# DIRECTIONS
Please reproduce all of the listing below exactly and drop its images.

# DATA IN THIS EXERCISE
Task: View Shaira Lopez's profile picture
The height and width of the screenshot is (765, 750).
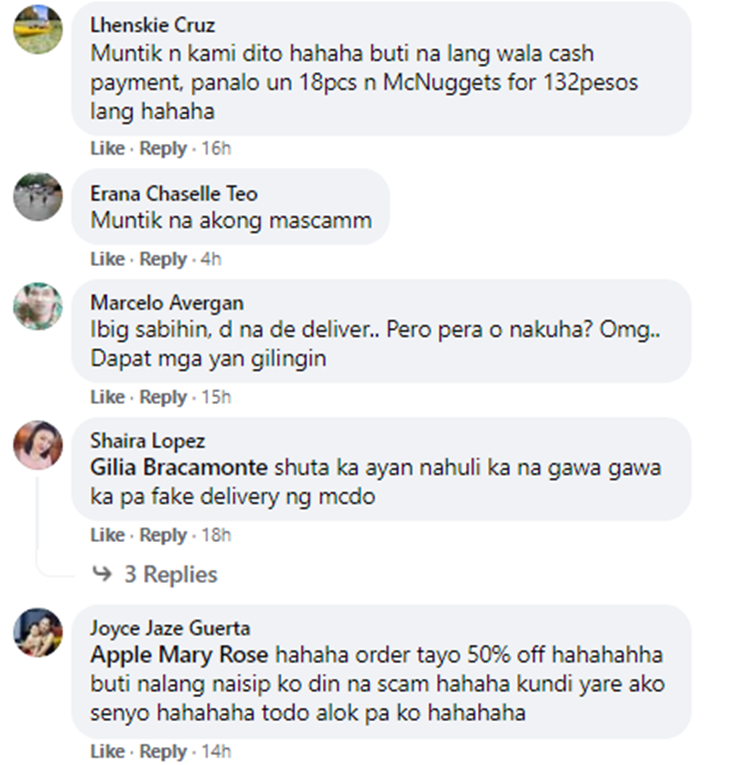Action: pos(38,444)
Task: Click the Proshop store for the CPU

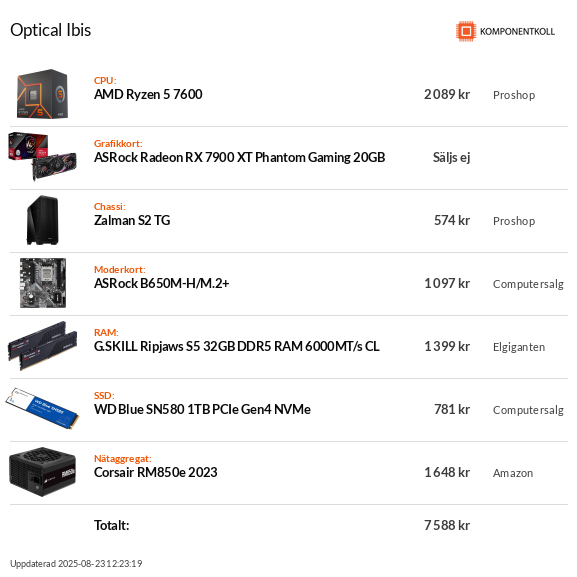Action: tap(514, 95)
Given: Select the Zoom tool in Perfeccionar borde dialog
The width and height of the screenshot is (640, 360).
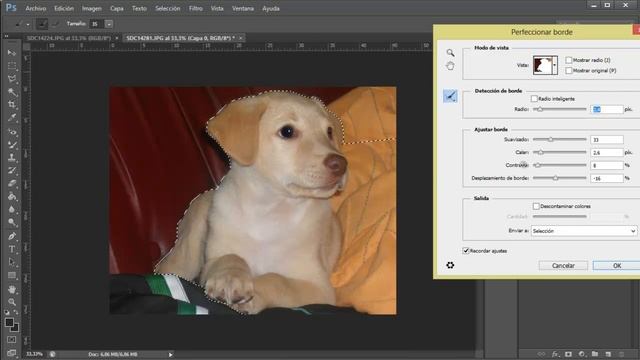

# ANSWER FOR THIS EXERCISE
Task: View Shaira Lopez's profile picture
The height and width of the screenshot is (765, 750).
Action: pos(38,444)
Task: Click the Proshop store for the CPU

Action: tap(514, 95)
Given: Select the Zoom tool in Perfeccionar borde dialog
The width and height of the screenshot is (640, 360).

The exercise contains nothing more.